Saat seseorang yang tak memiliki kondisi khusus namun memaksa dirinya untuk melakukan diet ekstrem, tak bisa dipungkiri bahwa akan muncul rasa "takut" saat makan. Rasa takut inilah yang makin lama akan memperburuk hubungan seseorang dengan makanan. Akibatnya, gangguan pola makan atau yang lebih dikenal dengan eating disorder pun tak bisa terhindarkan.

7. Memperbaiki Pola Makan Pasca Diet Ekstrem


Memperbaiki Pola Makan Pasca Diet Ekstrem
pexels/Pixabay

Yusuf mengungkapkan bahwa mayoritas orang menjalankan diet ekstrem karena masih belum memahami konsep diet secara menyeluruh. Karena itulah, mempelajari ilmu diet sebelum memulai program menurunkan berat badan adalah hal yang harus dilakukan oleh pemula. Di era digital ini, berbagai macam ilmu bisa dengan mudah diakses di media sosial. Jika masih dirasa kurang, mengikuti online coaching juga bisa menjadi solusinya.

"Sebelum melakukan diet itu harus belajar dulu tentang mengatur pola makan, olahraga dan istirahat yang cukup. Kalau sudah terlanjur melakukan diet ekstrem, ya diatur lagi pelan-pelan nutrisinya. Kalau bisa ikut online coaching, jadi ada yang memandu. Kalau enggak, bisa belajar dari media sosial seperti YouTube atau TikTok," ungkap Yusuf. "Biasanya orang-orang memilih diet ekstrem itu yang belum tahu tentang teori diet, kalori harian, nutrisi, dan lain-lain juga."

Pada dasarnya, penurunan berat badan juga bisa didapatkan tanpa harus makan sesedikit mungkin. Cukup jaga agar makanan yang masuk ke tubuh tidak melebihi kebutuhan kalori harian.

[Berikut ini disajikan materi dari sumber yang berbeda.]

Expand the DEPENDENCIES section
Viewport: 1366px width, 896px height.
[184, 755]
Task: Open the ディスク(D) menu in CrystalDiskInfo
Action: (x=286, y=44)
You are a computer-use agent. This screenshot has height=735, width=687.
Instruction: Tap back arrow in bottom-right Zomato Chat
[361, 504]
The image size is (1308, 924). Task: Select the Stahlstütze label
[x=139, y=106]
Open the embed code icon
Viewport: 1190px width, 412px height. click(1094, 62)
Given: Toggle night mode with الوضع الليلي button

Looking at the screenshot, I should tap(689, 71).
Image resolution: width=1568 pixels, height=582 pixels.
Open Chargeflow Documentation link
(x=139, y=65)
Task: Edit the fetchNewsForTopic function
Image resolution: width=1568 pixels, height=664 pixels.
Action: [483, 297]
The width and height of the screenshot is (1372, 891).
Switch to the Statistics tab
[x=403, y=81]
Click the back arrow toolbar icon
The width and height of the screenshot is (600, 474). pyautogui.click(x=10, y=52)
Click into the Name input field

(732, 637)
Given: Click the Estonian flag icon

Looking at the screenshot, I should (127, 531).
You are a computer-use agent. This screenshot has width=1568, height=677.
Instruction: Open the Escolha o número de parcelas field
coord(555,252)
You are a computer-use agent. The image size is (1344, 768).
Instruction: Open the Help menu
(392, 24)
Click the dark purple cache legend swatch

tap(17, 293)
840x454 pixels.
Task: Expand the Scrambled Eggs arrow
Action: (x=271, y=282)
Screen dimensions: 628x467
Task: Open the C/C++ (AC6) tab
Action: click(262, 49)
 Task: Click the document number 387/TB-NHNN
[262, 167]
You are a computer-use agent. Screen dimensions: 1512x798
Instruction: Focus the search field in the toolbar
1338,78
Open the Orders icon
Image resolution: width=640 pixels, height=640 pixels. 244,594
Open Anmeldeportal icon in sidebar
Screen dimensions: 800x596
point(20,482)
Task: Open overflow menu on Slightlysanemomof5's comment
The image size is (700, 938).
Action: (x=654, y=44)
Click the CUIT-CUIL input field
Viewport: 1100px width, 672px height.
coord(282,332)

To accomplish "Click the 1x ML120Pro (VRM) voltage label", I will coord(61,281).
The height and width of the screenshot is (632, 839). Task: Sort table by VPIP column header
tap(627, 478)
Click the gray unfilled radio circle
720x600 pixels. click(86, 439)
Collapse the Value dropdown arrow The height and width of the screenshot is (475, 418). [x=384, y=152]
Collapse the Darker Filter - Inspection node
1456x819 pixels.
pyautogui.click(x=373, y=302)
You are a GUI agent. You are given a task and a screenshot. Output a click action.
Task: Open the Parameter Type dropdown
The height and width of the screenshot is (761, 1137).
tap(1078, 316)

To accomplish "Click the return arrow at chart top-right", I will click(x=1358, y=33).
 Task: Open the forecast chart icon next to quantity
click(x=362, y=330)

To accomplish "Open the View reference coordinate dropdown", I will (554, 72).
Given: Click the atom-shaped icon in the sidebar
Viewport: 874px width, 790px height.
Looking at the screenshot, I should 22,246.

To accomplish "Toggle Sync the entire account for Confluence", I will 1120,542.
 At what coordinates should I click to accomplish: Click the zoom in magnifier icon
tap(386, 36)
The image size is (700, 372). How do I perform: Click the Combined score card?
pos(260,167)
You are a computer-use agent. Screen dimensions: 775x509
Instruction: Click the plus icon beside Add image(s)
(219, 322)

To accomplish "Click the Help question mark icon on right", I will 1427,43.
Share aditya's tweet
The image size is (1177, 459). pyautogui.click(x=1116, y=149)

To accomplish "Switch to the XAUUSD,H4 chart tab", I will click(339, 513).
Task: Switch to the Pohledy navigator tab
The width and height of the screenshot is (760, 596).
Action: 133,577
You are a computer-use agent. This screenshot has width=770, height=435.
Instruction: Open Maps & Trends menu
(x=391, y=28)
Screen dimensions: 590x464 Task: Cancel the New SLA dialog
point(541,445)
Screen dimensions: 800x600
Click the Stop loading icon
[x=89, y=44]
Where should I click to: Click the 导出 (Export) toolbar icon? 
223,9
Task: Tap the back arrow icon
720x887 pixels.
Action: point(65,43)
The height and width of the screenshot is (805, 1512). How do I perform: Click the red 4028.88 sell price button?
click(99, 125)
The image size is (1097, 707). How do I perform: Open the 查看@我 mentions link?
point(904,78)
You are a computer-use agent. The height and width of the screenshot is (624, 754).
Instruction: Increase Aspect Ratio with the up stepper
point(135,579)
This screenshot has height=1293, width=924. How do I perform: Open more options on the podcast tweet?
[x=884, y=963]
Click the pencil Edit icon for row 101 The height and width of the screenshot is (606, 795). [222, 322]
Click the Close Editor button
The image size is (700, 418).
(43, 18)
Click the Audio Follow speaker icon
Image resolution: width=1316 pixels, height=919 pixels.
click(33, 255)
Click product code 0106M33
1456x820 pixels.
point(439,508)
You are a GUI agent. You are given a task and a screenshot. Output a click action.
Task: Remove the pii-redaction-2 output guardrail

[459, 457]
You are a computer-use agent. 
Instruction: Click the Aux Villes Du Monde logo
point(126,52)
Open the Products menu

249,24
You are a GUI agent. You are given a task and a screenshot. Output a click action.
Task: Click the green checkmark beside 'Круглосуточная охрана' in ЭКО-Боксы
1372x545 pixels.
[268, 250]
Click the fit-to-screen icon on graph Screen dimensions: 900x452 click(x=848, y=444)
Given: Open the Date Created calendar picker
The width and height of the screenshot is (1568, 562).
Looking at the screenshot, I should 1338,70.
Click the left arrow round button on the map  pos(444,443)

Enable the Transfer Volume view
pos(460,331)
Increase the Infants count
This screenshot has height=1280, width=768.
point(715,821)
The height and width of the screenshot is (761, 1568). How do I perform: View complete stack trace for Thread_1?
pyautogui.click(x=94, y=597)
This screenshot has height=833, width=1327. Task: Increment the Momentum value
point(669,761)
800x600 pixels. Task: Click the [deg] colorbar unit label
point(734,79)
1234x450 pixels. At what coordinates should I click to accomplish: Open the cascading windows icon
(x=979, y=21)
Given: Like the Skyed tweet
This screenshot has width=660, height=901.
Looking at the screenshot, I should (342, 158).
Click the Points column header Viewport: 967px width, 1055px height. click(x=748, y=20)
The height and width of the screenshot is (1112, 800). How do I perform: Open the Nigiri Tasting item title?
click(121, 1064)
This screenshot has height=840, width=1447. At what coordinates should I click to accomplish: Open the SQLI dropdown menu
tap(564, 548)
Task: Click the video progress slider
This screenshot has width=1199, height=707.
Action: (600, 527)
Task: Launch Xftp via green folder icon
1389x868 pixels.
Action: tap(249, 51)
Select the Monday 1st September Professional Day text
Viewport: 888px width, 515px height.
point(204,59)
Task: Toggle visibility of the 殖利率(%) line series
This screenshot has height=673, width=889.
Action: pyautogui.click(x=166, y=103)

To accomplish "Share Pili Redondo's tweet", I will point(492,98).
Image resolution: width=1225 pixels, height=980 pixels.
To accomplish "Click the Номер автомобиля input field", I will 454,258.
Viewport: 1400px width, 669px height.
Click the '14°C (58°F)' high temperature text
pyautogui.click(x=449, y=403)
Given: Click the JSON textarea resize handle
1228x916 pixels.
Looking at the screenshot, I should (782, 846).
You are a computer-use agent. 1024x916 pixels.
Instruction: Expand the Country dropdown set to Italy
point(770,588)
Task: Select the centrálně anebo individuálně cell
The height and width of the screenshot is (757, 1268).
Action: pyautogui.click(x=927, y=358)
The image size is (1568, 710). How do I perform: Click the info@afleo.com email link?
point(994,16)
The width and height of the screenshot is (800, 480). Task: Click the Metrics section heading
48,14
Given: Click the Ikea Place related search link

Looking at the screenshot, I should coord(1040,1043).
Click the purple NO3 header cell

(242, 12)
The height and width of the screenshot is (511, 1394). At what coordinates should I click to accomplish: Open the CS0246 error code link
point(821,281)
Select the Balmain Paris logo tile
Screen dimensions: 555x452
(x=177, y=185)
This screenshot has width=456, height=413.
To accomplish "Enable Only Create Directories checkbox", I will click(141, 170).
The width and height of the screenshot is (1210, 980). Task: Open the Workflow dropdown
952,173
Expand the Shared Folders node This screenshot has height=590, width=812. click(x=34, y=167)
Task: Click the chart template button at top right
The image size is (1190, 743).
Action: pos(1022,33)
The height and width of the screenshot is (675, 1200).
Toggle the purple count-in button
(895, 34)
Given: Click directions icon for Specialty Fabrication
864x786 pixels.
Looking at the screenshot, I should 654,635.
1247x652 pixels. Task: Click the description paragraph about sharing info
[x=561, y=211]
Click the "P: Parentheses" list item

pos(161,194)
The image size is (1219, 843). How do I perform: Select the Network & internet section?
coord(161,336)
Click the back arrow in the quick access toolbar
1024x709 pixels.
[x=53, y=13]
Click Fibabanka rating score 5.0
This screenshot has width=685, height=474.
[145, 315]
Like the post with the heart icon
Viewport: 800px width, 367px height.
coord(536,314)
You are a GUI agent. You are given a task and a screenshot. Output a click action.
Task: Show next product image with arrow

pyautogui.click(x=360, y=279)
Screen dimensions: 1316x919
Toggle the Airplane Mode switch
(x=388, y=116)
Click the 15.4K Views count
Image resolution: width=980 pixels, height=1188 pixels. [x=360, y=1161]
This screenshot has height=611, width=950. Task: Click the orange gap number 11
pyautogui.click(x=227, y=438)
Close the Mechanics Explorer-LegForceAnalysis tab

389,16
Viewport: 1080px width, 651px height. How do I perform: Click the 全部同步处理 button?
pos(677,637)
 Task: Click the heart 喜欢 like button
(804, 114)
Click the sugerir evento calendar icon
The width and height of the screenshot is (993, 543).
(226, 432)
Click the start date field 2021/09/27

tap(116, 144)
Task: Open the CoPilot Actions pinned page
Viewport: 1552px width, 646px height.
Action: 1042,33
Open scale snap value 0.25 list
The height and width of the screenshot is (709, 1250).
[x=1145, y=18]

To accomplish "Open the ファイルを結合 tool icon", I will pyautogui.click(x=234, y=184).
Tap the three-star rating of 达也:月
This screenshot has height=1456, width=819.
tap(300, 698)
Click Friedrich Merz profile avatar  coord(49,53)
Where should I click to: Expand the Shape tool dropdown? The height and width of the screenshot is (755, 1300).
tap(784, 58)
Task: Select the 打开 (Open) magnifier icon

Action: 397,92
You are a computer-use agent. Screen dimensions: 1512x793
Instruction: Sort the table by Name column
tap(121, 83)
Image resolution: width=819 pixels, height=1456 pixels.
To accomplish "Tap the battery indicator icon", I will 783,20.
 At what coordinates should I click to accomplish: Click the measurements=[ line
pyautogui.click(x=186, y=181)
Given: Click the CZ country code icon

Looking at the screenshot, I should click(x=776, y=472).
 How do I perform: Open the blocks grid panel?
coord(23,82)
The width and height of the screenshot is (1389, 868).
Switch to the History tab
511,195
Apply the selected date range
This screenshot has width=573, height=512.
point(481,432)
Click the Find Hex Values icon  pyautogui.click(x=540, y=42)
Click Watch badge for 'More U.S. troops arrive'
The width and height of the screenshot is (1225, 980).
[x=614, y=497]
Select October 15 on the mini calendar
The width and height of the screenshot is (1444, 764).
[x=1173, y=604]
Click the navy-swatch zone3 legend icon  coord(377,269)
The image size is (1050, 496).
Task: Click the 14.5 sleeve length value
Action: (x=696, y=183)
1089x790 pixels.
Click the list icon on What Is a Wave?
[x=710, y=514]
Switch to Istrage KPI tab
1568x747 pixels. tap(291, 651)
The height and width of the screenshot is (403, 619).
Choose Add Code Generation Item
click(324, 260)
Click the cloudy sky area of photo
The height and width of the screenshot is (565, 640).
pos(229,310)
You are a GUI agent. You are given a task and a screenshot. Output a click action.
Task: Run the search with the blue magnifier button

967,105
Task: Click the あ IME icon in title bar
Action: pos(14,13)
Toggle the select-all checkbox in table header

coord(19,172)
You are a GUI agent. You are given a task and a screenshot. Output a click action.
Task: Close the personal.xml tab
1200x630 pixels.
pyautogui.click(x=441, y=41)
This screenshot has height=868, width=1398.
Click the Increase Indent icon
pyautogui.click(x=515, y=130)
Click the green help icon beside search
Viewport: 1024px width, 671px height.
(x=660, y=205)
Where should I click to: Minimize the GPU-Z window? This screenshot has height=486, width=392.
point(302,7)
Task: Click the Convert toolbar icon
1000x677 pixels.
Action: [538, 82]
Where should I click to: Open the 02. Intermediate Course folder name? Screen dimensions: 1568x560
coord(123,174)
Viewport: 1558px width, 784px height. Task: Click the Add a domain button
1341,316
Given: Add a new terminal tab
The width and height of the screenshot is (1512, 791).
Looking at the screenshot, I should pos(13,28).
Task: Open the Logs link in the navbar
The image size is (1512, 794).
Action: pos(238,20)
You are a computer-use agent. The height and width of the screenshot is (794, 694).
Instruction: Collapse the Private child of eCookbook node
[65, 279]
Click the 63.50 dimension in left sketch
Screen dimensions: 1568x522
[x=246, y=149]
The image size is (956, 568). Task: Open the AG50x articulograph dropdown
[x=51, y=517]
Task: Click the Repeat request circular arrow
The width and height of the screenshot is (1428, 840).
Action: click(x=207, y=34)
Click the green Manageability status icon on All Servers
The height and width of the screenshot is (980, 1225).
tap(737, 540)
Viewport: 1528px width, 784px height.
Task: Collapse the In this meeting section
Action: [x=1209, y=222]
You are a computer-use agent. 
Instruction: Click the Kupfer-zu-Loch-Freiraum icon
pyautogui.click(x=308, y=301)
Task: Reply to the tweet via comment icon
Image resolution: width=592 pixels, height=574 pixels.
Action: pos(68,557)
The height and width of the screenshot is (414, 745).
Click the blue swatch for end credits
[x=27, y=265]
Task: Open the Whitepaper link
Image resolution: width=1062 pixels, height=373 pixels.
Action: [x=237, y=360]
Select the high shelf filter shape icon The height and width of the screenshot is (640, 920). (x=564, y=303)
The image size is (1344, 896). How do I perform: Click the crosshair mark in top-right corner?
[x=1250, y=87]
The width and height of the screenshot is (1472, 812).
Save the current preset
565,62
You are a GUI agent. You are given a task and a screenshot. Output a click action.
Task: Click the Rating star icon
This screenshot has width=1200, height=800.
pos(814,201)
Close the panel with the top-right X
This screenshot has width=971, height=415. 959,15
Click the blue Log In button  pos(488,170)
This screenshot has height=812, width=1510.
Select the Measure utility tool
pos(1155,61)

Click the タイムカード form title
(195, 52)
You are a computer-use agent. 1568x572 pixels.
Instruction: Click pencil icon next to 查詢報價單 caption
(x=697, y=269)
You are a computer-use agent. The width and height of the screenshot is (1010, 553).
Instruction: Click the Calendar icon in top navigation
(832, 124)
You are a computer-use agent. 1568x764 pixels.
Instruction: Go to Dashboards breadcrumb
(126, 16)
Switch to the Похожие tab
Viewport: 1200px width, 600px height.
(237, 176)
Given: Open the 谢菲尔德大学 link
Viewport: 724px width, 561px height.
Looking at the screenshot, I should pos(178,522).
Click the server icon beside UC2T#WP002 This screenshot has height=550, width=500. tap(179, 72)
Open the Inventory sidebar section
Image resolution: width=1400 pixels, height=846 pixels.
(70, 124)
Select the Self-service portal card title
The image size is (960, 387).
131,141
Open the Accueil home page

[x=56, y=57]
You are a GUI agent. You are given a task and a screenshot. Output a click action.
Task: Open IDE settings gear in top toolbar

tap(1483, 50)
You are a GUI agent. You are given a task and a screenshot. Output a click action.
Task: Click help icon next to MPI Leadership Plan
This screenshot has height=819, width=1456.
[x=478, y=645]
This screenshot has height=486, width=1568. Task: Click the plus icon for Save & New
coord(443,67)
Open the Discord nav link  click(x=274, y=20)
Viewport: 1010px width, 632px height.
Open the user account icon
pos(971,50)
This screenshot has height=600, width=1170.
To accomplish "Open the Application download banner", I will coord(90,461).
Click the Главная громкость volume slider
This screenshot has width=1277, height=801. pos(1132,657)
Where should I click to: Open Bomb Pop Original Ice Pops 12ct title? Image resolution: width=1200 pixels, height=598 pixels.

Selain itu, jangan lupa untuk selalu pertimbangkan nutrisi seperti karbohidrat, protein dan lemak saat memilih makanan yang akan dikonsumsi.

"Diet ini intinya kita tahu bagaimana menghitung kebutuhan kalori harian yang masuk ke tubuh kita, itu sudah cukup. Untuk menghitung kalori, bisa menggunakan aplikasi di Play Store. Tetap penuhi nutrisi dari protein, lemak, dan karbohidrat untuk sumber energi. Belajar lagi diet yang benar. Jangan terlalu ambisi saat menurunkan berat badan, santai saja supaya tubuh sehat," pungkas Yusuf.